Research Team
Professor Justin Marshall
Principle Investigator
Justin Marshall is Professor of Craft and Digital Making at the Design School at Northumbria University. For over twenty years he has investigated the integration of digital design and production technologies into craft practices. As an early adopter of digital making technologies in the crafts, his has exhibited both nationally and internationally. Justin is interested in how the materially sensitive and human- centred practice of craft can have value in multidisciplinary research. He has been involved in numerous collaborative projects that bring together diverse teams to investigate areas beyond the normal scope of craft practitioners.
Professor Jayne Wallace
Co-Investigator
Jayne Wallace is Professor of Craft, Digital Creativity and Wellbeing in the School of Design at Northumbria University. As a jeweller and a researcher most of her work has been concerned with the establishment and development of digital jewellery as meaningful forms of object — things that connect us to each other and ourselves in gentle ways across a range of human contexts. She is passionate about the poetic and relational qualities of jewellery; of working with people in creative and dialogical ways; of craft as a methodology in a complex digital culture and of the potential of thinking through making/finding meaning through making.
Professor Jon Rogers
Co-Investigator
Jon is a professor of design at Northumbria University with twenty five years of experience working at the interface between design and emerging technologies.
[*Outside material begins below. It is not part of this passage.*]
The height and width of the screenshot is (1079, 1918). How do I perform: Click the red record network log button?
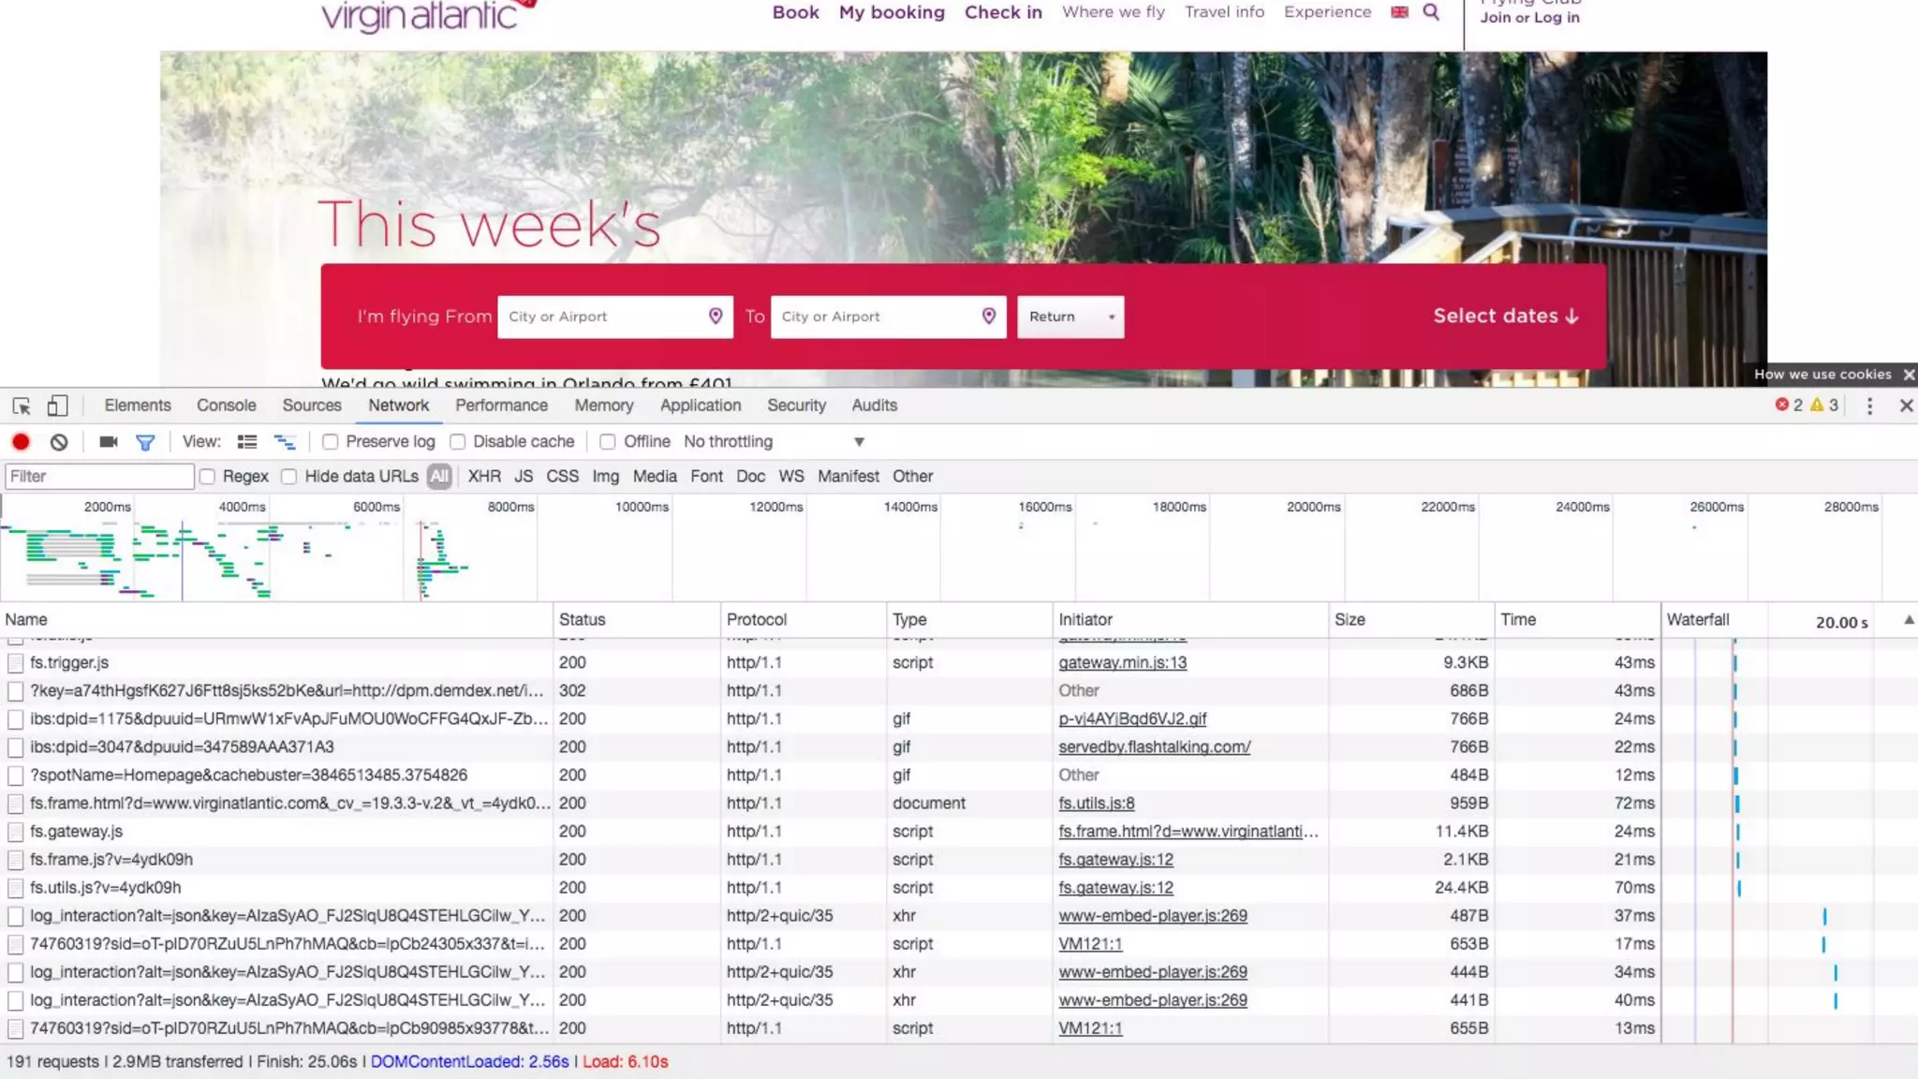coord(21,442)
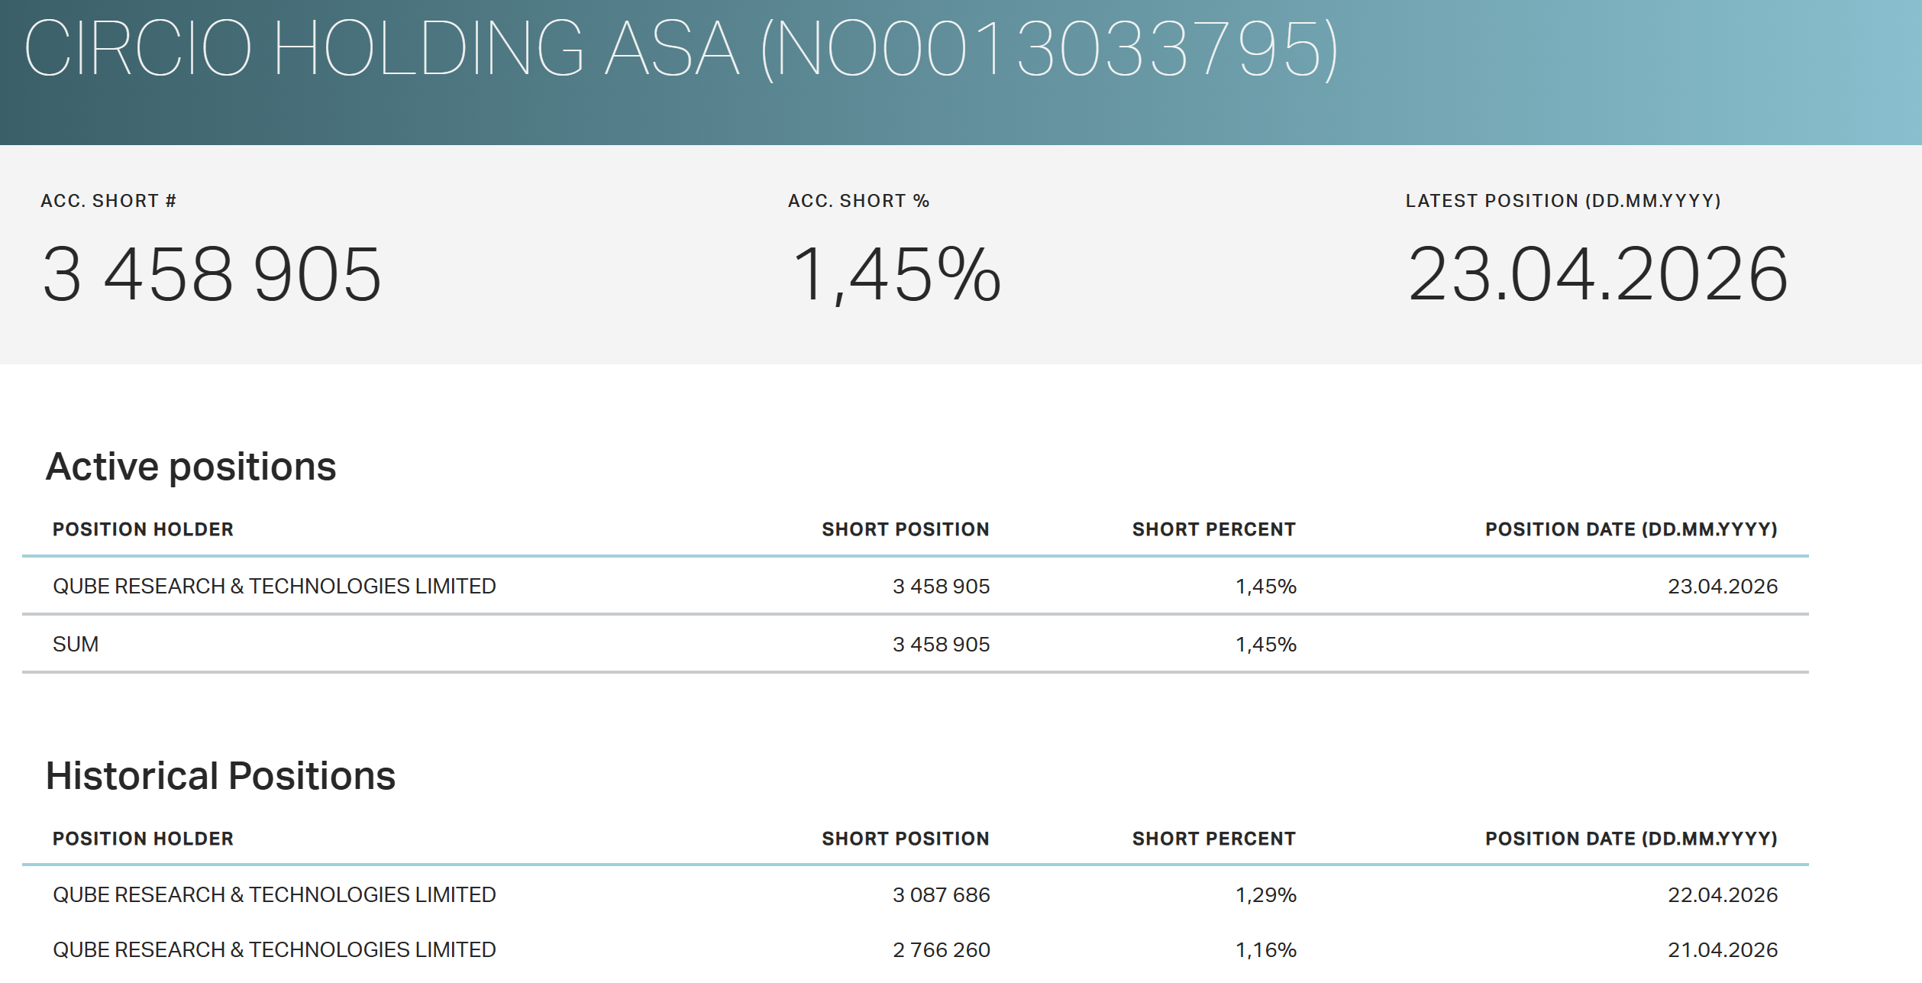Sort historical table by POSITION DATE header

click(x=1631, y=839)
Following a three year fellowship based in Mozilla Berlin (2016-2019) he is focussed on understanding our changing relationship with things as they increasingly become connected to the internet. Jon is involved with a number of interrelated project that includes:
PI on the Marie Skłodowska-Curie doctoral training programme OpenDoTT; Co-I on an Swiss National Foundation project VA-PEPR; Co-I on URKI funded projects hiCraft, REAPPEAR and the Centre for Digital Citizens, Further work includes collaborating with the design research agency Quicksand and the National Institute of Design in India to explore how we can design for India’s sustainable digital futures relating to the UN’s Sustainable Development Goals through the recently completed GCRF funded project Decentralising Digital.
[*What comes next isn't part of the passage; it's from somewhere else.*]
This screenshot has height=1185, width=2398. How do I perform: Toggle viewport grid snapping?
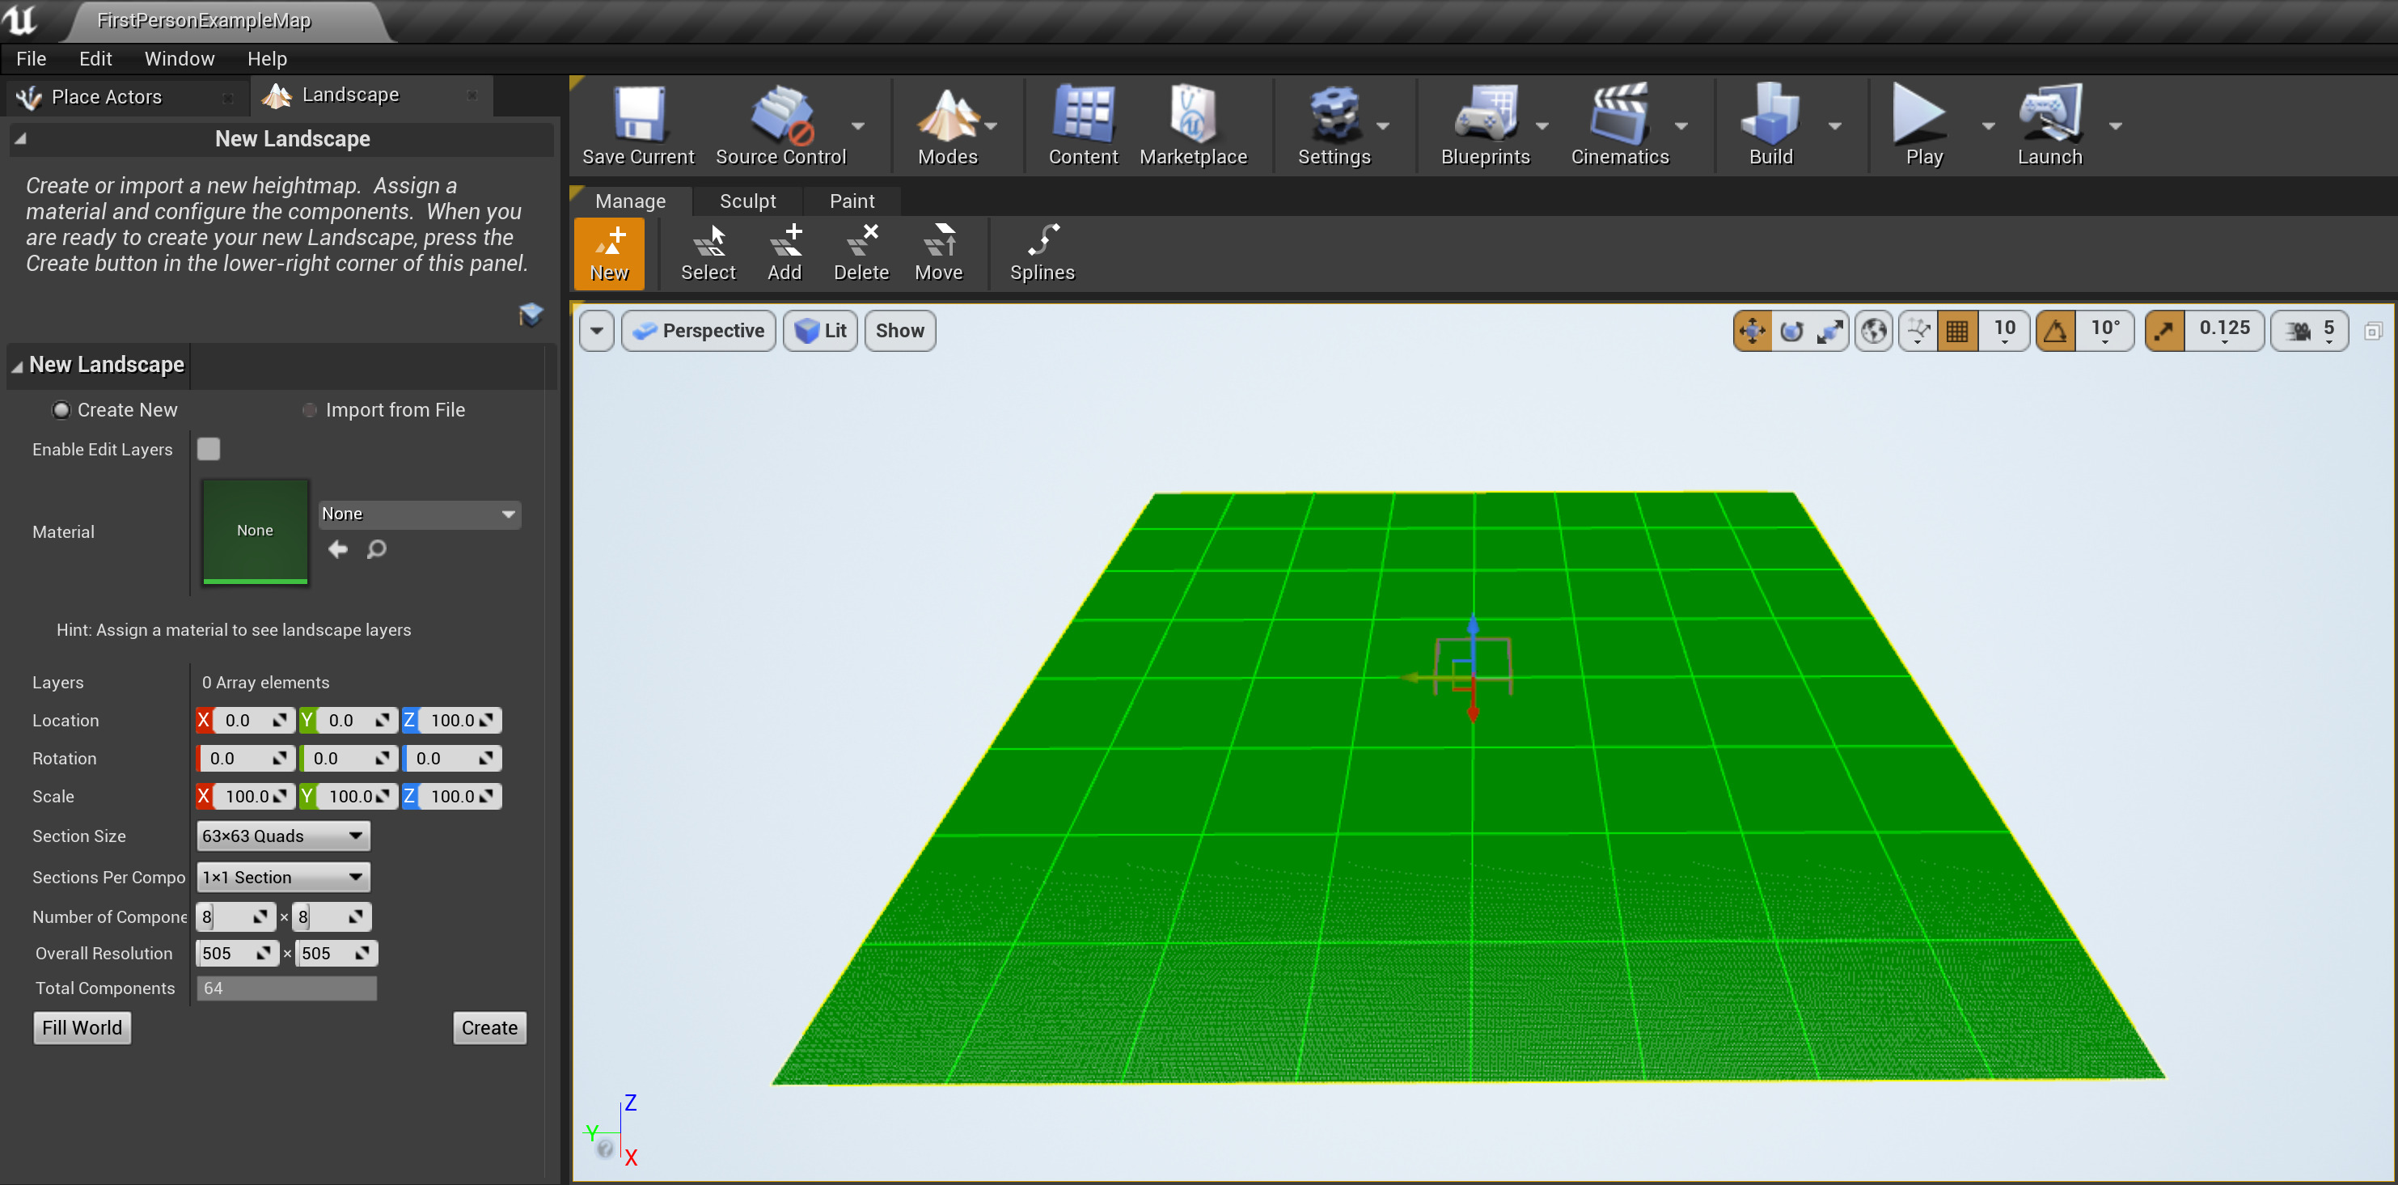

He is is an active speaker at events that include Unbox Festival (India), SXSW (USA), ThingsCon (Berlin) and his collaborative work has been shown in the V&A, the Design Museum (London), Ikea Museum (Sweden) and Triennali Milano. Jon was awarded a PhD in Artificial Intelligence from Imperial College in 2000 and completed his undergraduate in Electronic Engineering from the university of Hull in 1994. He lives by the sea in Fife, Scotland.
Dr Nick Taylor
Co-Investigator
I am a Senior Lecturer in Human–Computer Interaction in Open Lab at Newcastle University.
My research sits at the intersection of design, technology and society. We attempt to understand the impact of emerging technologies and practices, and imagine, prototype and explore possible preferable futures around those technologies. Previously, I received my PhD from Lancaster University and have lectured in DJCAD at the University of Dundee and at Northumbria University. I am particularly interested in:
- Technology to support neighbourhoods and communities, especially for civic engagement.
- Designing a trusted Internet of Things by embedding values including privacy, openness, decentralisation, inclusion and literacy.
- Making, DIY and craft approaches to technology, particularly to support people in harnessing technology for themselves.
- Participatory methods combing a range of approaches from speculative design to long-term deployments of functioning prototypes ‘in the wild’.
I’m currently working on projects including The Reappearing Computer (REAPPEAR), the Centre for Digital Citizens and OpenDoTT
Dr Philip Heslop
Research Associate
Phil is interested in engaging and empowering populations – especially the digitally marginalised – to understand and utilise the technology that impacts on their lives, in particular with their health and wellness, education and engagement with society. He is interested in working alongside participants, academics and industrial partners to enable, teach and develop technology-enabled experiences that deliver engagement and empowerment across a wide range of platforms, from IOT to web-apps to VR to tangible artefacts.
Phil has a rich and varied history in Human Computer Interaction, Internet of Things, Informatics, Data Visualisation, Computer Graphics, Virtual Reality and Games. He began his career as a games developer focusing on AI and graphics, then moved into academia where he managed Newcastle University’s Virtual Reality facility for more than 10 years and a Fabrication Lab for more than 3 years.
His research career started in Educational Technology, and he was awarded his PhD in 2015. Since then he has worked on a wide range of projects from Educational Technology to Medical Informatics to Internet of Things.
Dr Jayn Verkerk
Research Associate
I am a Research Associate on the hiCraft project towards a healthier IoT through craft. My research investigates the human experience of black-boxed digital technologies through critical making and co-design. Previous research translated online interactions into crafted textile outputs. Investigations into the digital imaginary of the cloud resulted in physical artworks that reflect on the ethics of digital industries and online connection in the context of media histories.
Recent experience includes consultancy at a co-design agency, and teaching at Victoria University of Wellington and Te Auaha in Aotearoa New Zealand. I have a background in graphic design practice and completed my undergrad at Willem de Kooning Academie in Rotterdam.